Failure to Select Suitable Sputum Particles for Smear

Preparation

Tubercle bacilli are most likely to be found in little blobs

(“lentils”) of greenish-gray or yellowish matter of a thick,

creamy consistency. (Such blobs usually consist of dead

caseous tissue eliminated from a cavity in the lung). If the

sputum is not treated by a special concentration procedure

involving centrifugation, these blobs have to be carefully

separated from the rest of the sputum and transferred to a

slide. They can be seen more easily in the sputum against

a dark background.

Inadequate Preparation of Smear or Staining of Slides

False negative results may be obtained also when:

a. Too little material has been spread on the slide, so that

the smear is too thin;

b. The smear is too thick, so that sufficient light cannot

pass through it;

c. The slide has been over heated when fixing the smear;

d. The smear has not been sufficiently fixed and parts of

the material have been washed off;

e. The staining with carbol fuchsin was too short or was

overdone by boiling;

f.

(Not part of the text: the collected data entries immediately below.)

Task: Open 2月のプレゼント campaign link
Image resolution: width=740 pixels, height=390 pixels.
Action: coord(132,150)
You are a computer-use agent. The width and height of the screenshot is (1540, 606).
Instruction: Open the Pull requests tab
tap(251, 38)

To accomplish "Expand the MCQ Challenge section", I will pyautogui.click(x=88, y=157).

The counterstaining was too intensive, so that the acidfast bacilli have been obscured;

g. Staining and counterstaining times have not been

followed precisely.

Inadequate Examination of the Smear

If the scanning is done erratically or too briefly, too few

fields may be examined (Occasionally the examiner is

unable to distinguish the red-stained acid-fast bacilli

because of color blindness or other visual disturbances).

Other Reasons for False Results

Administrative errors

Such errors may include:

a. Misidentification of patients, misspelling of names, or

confusion of names or of codes numbers of specimens

and slides;

b. Mistakes in labeling containers;

c. False recording of reporting.